The interview process had three stages. At all stages, I was allowed to choose my programming language.
1. A 1-hour phone screen consisting of two algorithmic questions coded using a collaborative editor.
2. A take-home programming assignment consisting of one task that was intended to take 2-3 hours. I was told I could take more time if I needed to when the problem was presented, so I recommend allocating 4-5 hours on the calendar, just in case.
3. A one-day onsite interview preceded by a getting-acquainted dinner.
3a. I met the CEO and two engineers at dinner, and we mostly discussed interesting things. There were no technical interview questions, so it was at most a culture fit assessment.
3b. The day-long interview consisted of implementing the backend for a non-trivial search problem using a Web application template written in my programming language of choice, and Redis. The scheduling e-mail informed me that I should read about Redis and its data structures. I was given a VM on EC2 with all the dependencies installed, and I was expected to have my code running there.

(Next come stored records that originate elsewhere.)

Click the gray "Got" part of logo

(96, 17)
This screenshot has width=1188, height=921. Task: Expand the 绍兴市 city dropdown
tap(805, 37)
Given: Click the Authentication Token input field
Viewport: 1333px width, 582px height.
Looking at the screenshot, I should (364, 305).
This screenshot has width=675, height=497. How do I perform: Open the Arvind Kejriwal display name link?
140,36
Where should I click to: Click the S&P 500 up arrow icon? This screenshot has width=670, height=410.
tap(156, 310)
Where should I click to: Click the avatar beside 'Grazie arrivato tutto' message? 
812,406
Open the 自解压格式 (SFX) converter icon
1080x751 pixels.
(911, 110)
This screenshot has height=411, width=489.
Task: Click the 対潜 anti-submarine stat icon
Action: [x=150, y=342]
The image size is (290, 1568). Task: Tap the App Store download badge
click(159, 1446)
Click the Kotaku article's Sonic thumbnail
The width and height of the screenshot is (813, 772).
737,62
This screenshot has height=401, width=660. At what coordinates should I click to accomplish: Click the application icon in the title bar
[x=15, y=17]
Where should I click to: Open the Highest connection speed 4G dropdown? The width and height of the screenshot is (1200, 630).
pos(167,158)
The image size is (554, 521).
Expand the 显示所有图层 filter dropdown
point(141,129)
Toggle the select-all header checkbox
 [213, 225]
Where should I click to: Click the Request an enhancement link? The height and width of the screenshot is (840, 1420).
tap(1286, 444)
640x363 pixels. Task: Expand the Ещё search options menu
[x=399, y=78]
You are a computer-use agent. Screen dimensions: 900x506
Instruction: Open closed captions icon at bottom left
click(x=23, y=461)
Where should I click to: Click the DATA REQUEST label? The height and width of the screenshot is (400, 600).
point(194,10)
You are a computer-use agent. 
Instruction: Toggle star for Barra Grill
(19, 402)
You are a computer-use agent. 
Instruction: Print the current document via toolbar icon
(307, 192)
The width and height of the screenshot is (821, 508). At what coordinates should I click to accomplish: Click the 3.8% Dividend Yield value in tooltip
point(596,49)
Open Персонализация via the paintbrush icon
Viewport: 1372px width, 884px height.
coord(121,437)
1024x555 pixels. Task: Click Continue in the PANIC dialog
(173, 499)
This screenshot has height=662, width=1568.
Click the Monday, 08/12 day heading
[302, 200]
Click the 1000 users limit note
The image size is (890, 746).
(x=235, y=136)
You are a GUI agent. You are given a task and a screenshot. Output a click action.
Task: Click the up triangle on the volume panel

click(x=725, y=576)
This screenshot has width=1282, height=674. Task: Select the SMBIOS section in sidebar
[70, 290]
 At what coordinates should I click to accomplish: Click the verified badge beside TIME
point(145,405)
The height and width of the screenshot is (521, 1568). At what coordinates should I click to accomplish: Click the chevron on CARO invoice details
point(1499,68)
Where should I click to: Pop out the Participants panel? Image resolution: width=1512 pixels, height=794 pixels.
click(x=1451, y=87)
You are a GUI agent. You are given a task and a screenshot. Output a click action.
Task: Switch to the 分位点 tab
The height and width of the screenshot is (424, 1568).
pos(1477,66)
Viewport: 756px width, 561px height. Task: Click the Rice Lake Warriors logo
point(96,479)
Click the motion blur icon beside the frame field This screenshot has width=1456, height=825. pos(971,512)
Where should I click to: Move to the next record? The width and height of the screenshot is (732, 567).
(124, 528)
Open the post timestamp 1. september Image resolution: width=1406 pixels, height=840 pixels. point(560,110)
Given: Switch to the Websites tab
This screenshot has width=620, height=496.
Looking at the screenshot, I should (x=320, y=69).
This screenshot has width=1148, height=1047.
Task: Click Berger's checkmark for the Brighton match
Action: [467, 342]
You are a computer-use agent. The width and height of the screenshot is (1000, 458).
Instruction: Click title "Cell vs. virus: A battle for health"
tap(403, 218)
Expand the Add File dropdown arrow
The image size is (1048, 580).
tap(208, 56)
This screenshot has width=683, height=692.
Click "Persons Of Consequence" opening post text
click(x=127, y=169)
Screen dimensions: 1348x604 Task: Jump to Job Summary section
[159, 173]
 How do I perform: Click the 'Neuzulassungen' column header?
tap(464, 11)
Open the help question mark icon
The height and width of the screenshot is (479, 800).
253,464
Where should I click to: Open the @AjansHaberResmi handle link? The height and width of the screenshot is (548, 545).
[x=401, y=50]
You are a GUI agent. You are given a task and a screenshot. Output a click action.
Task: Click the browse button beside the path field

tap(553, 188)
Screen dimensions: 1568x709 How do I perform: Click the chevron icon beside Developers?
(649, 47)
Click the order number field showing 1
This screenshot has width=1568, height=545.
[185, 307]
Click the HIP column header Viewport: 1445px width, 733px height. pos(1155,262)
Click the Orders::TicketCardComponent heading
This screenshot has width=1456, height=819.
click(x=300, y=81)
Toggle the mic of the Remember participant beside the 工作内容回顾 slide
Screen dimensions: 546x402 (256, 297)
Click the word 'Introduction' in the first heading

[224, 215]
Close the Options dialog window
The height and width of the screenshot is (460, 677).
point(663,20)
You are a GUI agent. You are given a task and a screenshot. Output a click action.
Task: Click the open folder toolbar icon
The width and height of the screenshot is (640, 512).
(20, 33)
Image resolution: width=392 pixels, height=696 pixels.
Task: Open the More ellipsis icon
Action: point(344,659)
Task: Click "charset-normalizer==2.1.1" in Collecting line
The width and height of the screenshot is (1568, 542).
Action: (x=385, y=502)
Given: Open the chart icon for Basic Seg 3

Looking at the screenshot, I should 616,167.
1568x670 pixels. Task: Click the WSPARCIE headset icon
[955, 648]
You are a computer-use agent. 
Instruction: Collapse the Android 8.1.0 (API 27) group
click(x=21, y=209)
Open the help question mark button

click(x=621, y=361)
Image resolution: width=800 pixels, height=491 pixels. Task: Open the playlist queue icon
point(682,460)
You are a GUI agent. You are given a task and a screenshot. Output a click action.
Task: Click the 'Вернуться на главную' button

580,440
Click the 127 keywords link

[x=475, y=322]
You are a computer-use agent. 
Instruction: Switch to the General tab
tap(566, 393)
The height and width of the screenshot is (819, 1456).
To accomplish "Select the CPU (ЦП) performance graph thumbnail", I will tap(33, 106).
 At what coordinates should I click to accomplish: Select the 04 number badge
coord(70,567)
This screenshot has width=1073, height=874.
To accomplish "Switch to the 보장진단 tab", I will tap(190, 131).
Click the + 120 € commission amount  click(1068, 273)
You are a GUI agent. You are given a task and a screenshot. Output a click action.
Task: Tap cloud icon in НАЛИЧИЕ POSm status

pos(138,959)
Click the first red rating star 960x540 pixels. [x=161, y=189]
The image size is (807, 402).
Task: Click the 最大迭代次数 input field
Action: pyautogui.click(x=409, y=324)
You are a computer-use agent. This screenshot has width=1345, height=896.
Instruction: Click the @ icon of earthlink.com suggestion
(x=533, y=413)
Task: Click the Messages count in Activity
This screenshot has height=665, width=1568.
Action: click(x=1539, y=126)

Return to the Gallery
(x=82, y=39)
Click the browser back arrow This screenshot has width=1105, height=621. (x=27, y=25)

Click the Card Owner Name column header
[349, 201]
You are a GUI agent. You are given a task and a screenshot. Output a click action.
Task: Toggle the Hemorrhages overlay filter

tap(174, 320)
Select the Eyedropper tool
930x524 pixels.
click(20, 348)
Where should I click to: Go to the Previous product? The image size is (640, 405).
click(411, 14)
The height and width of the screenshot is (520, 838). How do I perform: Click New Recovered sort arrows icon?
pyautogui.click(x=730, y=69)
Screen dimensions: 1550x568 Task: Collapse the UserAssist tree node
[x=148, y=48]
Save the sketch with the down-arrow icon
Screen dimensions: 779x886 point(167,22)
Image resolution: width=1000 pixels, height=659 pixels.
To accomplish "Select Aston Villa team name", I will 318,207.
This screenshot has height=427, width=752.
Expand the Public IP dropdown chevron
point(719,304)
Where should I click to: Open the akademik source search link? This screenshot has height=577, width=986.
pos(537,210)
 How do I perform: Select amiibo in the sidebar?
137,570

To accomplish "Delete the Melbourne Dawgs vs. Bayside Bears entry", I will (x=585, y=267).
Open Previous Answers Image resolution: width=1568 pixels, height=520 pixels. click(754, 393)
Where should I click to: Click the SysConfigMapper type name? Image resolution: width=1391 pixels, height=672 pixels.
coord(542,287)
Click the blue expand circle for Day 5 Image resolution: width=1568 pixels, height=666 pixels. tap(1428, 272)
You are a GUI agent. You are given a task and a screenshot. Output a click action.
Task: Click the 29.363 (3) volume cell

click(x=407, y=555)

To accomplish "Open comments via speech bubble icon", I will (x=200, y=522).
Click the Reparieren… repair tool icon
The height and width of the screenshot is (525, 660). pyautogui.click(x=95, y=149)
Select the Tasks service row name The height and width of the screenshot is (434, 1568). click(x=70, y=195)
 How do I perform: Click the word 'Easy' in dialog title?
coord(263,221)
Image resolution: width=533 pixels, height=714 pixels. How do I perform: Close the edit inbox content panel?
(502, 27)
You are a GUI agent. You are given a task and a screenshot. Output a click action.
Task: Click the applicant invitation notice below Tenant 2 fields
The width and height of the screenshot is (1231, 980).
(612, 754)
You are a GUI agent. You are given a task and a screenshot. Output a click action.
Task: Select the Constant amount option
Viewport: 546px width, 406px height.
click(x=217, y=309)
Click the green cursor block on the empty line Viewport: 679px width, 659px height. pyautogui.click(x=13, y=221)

The interview started at 11am, I had lunch with the entire SF office at ~12-1pm, and I resumed coding 1-6pm. Every once in a while, I was asked how I was doing and what I was working on. I was asked to present my approach in a conference room, using a white board. I was told that my first solution was too complex and had performance issues, and we agreed that I'd think for a while and present a second solution, which seemed acceptable.
When I said I was done with coding, engineers around the office ran manual tests using the Web application's UI exposed by the VM, and told me about the bugs they found. The bugs revolved around edge cases that I hadn't considered. I was asked to explain how I'd fix the bugs, then I had to fix them.
3c. The technical interview ended around 6:20pm, and I had dinner with 8-9 Heap employees starting at 6:30pm. Someone asked who's free for dinner around the office, so it seemed like the dinner was intended to include everyone that had time. This second dinner consisted of both technical and non-technical people, and felt mostly like a sell dinner. The dinner ended around 8:30pm, and I was told I'll get the result of the interview as quickly as possible.
At every stage, I got a decision within a couple of hours. The interview process was pretty well-organized, and I felt that my schedule was dictating the pace of the interview, which was good.